Sure, there are lots of programs you may be interested in:

1. Searching for micrometeorite impact evidence on EVA Space Suits. Use the reflective microscope. This is a real on-going NASA investigation.

2. Use of the reflective microscope on hardware that was sitting outside in the outer space environment. Look for atomic oxygen degradation and micrometeorite impacts. What does this tell us about how friendly or dangerous is the space environment?

3. Examination of unknown biological samples via on-board transmission microscope. Students would have to identify the sample. What is it? Mold or bacteria?

4. We can take sugar/salt based drink or sugar water, place a drop on a microscope side, evaporate the water and look under the microscope for larger sugar/salt crystals.

5. We have fluids in a container on the space station. The astronauts could spin the containers, the natural center of rotation would be found (i.e. center of gravity) and the students can do the same on the earth on an air table and see if there is a difference.

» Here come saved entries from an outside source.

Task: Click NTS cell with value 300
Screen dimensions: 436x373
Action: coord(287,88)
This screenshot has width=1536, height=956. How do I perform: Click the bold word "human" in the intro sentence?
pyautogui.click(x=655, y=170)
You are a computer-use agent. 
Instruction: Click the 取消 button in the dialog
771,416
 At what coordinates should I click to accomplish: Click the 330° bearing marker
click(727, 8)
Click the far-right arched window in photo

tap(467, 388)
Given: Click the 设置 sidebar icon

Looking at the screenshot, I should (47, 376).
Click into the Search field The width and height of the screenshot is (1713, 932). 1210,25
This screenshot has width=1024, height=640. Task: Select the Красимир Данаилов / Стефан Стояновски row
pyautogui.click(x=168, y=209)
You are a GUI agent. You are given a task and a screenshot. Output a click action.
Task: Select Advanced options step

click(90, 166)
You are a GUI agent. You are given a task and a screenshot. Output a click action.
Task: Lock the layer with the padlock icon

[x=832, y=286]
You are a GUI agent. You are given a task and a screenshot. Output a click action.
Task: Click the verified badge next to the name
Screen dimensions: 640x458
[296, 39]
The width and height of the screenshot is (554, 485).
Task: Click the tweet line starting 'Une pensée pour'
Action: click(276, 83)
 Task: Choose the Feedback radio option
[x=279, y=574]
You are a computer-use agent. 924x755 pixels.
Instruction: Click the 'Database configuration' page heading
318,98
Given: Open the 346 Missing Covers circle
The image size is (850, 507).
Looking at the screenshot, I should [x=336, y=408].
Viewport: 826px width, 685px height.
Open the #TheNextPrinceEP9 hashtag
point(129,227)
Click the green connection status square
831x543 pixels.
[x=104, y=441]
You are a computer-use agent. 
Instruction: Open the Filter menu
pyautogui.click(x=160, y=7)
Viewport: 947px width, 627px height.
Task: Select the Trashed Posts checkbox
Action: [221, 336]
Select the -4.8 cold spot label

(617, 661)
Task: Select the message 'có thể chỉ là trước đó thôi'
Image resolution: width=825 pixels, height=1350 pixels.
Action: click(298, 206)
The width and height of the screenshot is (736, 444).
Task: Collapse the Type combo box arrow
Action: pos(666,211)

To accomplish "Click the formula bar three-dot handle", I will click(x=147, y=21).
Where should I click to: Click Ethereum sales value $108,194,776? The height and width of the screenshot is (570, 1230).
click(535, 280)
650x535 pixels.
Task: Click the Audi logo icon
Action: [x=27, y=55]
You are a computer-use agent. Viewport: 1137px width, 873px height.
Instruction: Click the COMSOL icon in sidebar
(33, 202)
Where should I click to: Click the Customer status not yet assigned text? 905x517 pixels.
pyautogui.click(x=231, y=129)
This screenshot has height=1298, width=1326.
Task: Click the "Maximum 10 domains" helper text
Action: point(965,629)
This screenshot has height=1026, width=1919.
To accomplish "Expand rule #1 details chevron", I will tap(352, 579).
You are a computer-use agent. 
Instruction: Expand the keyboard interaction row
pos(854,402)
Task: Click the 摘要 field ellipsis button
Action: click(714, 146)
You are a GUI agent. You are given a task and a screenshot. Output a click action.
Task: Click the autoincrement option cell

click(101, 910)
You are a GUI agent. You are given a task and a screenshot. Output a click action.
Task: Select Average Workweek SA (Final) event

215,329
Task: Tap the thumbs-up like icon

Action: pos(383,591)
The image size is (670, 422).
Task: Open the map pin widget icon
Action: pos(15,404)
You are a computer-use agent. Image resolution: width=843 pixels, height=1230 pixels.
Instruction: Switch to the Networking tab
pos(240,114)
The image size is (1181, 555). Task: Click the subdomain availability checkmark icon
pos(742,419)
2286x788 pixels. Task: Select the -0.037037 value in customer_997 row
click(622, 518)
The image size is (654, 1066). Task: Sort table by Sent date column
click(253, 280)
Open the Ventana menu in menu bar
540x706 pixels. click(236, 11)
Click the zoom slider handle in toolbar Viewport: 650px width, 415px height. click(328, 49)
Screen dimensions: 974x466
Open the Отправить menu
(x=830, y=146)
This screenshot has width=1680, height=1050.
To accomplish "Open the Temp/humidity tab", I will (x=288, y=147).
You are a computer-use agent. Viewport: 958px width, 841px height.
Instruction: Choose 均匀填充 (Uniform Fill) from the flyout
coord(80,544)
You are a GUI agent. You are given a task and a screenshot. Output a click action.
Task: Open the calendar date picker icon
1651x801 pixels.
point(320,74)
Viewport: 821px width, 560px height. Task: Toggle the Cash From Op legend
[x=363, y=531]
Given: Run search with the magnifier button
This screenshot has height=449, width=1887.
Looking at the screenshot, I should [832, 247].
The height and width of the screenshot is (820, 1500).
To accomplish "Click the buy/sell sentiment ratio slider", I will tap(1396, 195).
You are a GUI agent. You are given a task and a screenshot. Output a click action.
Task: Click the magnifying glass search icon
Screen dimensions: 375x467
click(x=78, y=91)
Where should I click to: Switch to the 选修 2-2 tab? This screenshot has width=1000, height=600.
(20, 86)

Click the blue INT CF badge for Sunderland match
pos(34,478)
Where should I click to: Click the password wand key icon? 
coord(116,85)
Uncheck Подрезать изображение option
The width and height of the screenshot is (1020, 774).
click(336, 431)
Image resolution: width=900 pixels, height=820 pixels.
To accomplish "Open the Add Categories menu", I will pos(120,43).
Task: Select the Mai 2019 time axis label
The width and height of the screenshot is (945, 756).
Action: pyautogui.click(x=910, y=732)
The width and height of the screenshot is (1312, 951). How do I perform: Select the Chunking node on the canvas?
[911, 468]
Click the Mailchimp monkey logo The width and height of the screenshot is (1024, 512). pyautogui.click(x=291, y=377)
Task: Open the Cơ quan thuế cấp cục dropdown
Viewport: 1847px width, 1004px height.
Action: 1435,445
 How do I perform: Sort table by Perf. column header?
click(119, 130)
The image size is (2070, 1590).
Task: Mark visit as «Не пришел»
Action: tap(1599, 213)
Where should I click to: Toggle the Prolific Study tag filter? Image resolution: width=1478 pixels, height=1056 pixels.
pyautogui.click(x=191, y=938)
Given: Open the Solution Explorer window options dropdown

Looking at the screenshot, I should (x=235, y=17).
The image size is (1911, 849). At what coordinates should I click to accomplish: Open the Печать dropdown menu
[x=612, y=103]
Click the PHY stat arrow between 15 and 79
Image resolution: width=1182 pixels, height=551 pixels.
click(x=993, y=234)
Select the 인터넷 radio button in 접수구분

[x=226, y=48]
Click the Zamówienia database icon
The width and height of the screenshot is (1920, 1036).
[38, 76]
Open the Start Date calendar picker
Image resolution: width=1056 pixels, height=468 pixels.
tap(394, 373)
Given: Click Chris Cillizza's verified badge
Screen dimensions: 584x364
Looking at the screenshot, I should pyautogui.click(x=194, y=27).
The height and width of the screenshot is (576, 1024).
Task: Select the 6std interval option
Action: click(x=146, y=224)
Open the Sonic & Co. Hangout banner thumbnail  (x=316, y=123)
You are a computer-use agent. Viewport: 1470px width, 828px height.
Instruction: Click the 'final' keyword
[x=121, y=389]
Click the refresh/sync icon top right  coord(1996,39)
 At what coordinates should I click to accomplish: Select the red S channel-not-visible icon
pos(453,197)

6. Ham radio. We could arrange for the students to use a ham radio to speak to an astronaut.

7. Radiation scintillation experiment. Record an hour’s worth of video with the camera lens cap on the video camera and look for image detector hits by radiation particles.

8. Rotating Bodies in Microgravity. The students can have a crewmember spin a variety of common objects available on the ISS including solid bodies and liquid filled bottles to see moment of inertia effects.

9. Film your area of the world from the station and talk about why it looks as it does.

10. Lightweight (gossamer) space structures made of paper. Crew will construct the structures per student’s instructions and see how the structures behave while suspended in microgravity.

11. Look at the capillary holding forces of water in a microplate well. How does the water differ if it does differ from the same action on the earth with gravity? We are working on the answer but need to know to begin doing interesting biological work on the space station with the microplate reader. So the students would be first to know the answer to the question. This research began when the Japanese HTV-3 flew in late summer 2012.